ASSIGNMENT A
In the court-martial account, to which prison are the members of the patrol sentenced?
ASSIGNMENT B
List every punishment that the court-martial account reports being handed out.
ASSIGNMENT C
Resume the court-martial account after its final sentence.

TEXT UNDER STUDY
Start of Block
We go back to where they’ve hidden the bodies. They’ve put them in shallow graves with brush and pine needles raked over so no one would find them until we’d all be off and gone. I vomit when we dig the bodies up. The CO turns white and looks away. He’s furious.
He wants to convene a general court martial on this. However, he’s told if they do this, the entire massacre will go into the Congressional Record. The officers don’t want this in the Congressional Record, a public record that anyone can read. They don’t want the American people to know for one thing, and for another they don’t want the Germans to know, because it could be used as propaganda to keep soldiers from surrendering.
So instead they make a special court martial out of it. No one really talks too much about what really happened. The guy who’s in charge of the patrol, the one I’d replaced, is the one who’s really responsible. He instigated and egged on the other members of the patrol into doing it. There are some who really didn’t shoot and they give evidence. Everybody is sentenced from two to ten years in Leavenworth, a federal prison, as well as dishonourable discharges, the whole bag.
I’m told by the chief of the court martial that I was responsible, I should have stayed on till the end of the patrol. There was no justification for my having left them. I was in dereliction of duty. But Captain Wall testifies and protects me pretty well. They break me to private again, take away another six months’ salary. No matter what, it doesn’t mean anything to me any more. Within a month, Captain Wall has me back as squad leader. We become good friends. What we’ve shared brings us together.
It’s a really bad way to end a war. If there’s a good way to end a war I don’t know what it is, but this was a bad way to end one.
At the final sentencing, the bastard who got ten years, sees me in the courtyard as they go out. He yells, ‘Better watch out Wharton. In ten years you’re not safe. I’ll have your ass.’
This really upsets the Colonel in charge of the court martial who tells this rotter he’s exactly the kind of person the army doesn’t want and he’s a disgrace to his uniform. They strip him of his stripes in public.
End of Block
LISTED ENTRIES
Start of Block
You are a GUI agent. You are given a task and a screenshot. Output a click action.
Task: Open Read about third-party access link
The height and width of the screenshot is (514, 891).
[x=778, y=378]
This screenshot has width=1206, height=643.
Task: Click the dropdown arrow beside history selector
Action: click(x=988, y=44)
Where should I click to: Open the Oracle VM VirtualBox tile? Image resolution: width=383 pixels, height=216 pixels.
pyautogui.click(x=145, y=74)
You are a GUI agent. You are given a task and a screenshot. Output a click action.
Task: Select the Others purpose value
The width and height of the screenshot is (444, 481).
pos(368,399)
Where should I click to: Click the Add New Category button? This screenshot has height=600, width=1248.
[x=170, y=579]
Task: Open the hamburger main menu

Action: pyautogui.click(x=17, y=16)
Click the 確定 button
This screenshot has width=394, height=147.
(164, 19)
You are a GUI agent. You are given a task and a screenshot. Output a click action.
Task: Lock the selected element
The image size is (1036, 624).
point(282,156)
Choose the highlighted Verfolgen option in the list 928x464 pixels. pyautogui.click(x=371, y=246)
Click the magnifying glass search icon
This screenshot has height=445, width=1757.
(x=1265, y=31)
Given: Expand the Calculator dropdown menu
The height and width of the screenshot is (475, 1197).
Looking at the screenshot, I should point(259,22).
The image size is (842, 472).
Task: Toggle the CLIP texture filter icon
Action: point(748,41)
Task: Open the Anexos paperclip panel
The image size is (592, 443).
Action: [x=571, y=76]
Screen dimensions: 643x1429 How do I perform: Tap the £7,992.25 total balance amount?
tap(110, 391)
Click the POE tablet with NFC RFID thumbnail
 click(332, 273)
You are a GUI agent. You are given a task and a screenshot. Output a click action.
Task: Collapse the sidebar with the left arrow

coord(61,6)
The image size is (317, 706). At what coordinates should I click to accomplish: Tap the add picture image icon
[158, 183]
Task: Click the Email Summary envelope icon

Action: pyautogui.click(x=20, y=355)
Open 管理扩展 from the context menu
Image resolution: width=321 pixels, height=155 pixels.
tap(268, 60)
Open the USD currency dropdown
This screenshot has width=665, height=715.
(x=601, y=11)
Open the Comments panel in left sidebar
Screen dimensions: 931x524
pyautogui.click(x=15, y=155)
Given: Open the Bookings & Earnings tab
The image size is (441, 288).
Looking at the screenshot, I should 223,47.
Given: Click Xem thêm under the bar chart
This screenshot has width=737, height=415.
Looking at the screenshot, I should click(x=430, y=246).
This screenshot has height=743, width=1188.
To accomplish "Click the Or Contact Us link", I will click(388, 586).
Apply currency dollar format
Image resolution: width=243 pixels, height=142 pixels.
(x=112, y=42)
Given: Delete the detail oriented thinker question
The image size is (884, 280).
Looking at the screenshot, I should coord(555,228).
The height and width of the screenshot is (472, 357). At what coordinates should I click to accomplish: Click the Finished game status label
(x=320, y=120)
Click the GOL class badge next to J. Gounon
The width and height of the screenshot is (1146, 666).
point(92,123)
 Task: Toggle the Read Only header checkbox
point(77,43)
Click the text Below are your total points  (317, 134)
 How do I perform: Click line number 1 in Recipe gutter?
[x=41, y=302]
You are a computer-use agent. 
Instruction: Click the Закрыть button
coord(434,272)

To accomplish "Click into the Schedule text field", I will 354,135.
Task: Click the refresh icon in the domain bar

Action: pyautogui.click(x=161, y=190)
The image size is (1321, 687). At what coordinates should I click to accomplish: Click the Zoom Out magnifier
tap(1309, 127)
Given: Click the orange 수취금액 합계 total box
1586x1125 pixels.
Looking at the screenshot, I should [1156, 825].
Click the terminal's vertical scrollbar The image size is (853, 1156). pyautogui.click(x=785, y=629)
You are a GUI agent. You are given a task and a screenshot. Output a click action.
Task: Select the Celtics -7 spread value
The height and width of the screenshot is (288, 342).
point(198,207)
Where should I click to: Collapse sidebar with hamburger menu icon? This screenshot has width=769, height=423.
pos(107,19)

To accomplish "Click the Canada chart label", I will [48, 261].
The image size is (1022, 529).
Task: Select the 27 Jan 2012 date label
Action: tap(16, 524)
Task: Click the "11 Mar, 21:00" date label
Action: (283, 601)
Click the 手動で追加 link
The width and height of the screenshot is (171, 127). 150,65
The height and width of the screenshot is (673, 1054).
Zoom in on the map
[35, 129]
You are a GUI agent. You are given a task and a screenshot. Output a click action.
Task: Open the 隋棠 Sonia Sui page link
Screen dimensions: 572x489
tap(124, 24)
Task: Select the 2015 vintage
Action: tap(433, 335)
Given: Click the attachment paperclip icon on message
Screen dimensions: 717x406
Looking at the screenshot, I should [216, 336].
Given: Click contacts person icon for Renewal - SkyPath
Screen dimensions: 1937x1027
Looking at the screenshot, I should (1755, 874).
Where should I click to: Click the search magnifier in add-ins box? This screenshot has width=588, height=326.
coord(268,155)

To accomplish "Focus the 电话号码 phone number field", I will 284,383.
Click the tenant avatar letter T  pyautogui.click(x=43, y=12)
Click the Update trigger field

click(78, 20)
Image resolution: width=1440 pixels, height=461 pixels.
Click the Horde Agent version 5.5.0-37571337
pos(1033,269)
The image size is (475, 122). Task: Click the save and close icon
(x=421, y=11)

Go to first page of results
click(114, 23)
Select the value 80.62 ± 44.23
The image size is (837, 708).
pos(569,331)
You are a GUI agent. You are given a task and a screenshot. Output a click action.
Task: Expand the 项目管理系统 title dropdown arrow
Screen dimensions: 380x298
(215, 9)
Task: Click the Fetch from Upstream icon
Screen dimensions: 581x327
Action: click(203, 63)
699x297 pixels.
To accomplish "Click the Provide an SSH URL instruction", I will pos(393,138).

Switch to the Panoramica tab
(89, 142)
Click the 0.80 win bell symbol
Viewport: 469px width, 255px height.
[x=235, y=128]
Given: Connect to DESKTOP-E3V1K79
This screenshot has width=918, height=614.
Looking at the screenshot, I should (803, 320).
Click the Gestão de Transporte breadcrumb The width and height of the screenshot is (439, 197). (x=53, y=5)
End of Block
RESPONSE A
Leavenworth, a federal prison.

RESPONSE B
- Two to ten years in Leavenworth for the patrol members
- Dishonorable discharges
- The narrator broken to private
- Another six months' salary taken from the narrator
- The man sentenced to ten years stripped of his stripes in public

RESPONSE C
But I’ll tell you, when the first two years are over, I’m nervous, then for ten years more I sweat it out. I don’t know whether they all served their full terms or not. I want to put that part of my life behind me. The brutality of it all is sickening. How low human beings can come when you take the leash off them. I still have something of this feeling in me. I don’t have much confidence in my fellow human beings even sixty years later.
I know how easy it would be to trick the young and everyone else into going off and fighting another stupid, meaningless war. I know how humans will turn on each other, the way cats and dogs will, in the right situation. I know from myself what one can do in the name of greed, in the name of power. These convictions lodge in my soul and have been difficult to shake. They change me.
The main thing I do learn is that I don’t ever want vested authority again. For one reason, I feel I’m not the right type of person. I am not responsible enough. For another, I don’t really believe in vested authority as such. Any authority I might have, any power anyone can have in this life, should be a result of what he or she can do, not power given as the result of a hierarchy. I’ve lived my life without getting involved in power.
The closest I’ve come to a power hierarchical structure is when I’ve been teaching. I did a fairly good job of it. The kids liked me and learned. Then they wanted to move me into school administration. I backed off. That was thirty-five years ago and I quit teaching fairly soon thereafter. Since then, I’ve only worked for myself, doing the things I’m good at, not having to tell anyone else what to do.
Of course there are the important people who build the roads, bridges, dams and so forth. In an abstract way they work for us, for all of us. But, in our family, we’ve never had any servants, I can’t take that responsibility. I don’t work for anybody myself, and have no one working for me.
At nineteen I made these decisions, and these decisions were from having had this kind of responsibility thrust upon me when I was too young.